begin PROVIDED TEXT

OpenJurist

613 F2d 465 Sullivan v. Fogg

613 F.2d 465

Jose Luis SULLIVAN, Petitioner-Appellant,
v.
Walter FOGG, as Superintendent of Green Haven Correctional
Facility, Respondent-Appellee.

No. 416, Docket 79-2110.

United States Court of Appeals,
Second Circuit.

Argued Nov. 14, 1979.
Decided Jan. 18, 1980.

Steven Lloyd Barrett, New York City, The Legal Aid Society, Federal Defender Services Unit, New York City, for petitioner-appellant.

Edward G. Spell, Asst. Dist. Atty., New York City (Mario Merola, Dist. Atty. for Bronx County, Billie Manning, Asst. Dist. Atty., New York City, of counsel), for respondent-appellee.

Before KAUFMAN, Chief Judge, and SMITH and OAKES, Circuit Judges.

J. JOSEPH SMITH, Circuit Judge:

1

This is an appeal from a judgment of the United States District Court for the Southern District of New York, Thomas P. Griesa, Judge, denying the petition for writ of habeas corpus of Jose Luis Sullivan, imprisoned after conviction on murder and weapons counts in the Supreme Court of the State of New York, Bronx County. We reverse and remand for further proceedings.

end PROVIDED TEXT
begin PROVIDED DATA

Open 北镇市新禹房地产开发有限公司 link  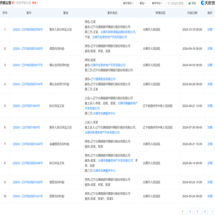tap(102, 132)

end PROVIDED DATA
begin PROVIDED DATA

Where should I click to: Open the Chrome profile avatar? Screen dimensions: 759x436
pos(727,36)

end PROVIDED DATA

EXERCISE - Set down the part of the Sullivan v. Fogg opinion above word for word, starting with "No. 416, Docket" and going on through "OAKES, Circuit Judges.".

REPLY -
No. 416, Docket 79-2110.

United States Court of Appeals,
Second Circuit.

Argued Nov. 14, 1979.
Decided Jan. 18, 1980.

Steven Lloyd Barrett, New York City, The Legal Aid Society, Federal Defender Services Unit, New York City, for petitioner-appellant.

Edward G. Spell, Asst. Dist. Atty., New York City (Mario Merola, Dist. Atty. for Bronx County, Billie Manning, Asst. Dist. Atty., New York City, of counsel), for respondent-appellee.

Before KAUFMAN, Chief Judge, and SMITH and OAKES, Circuit Judges.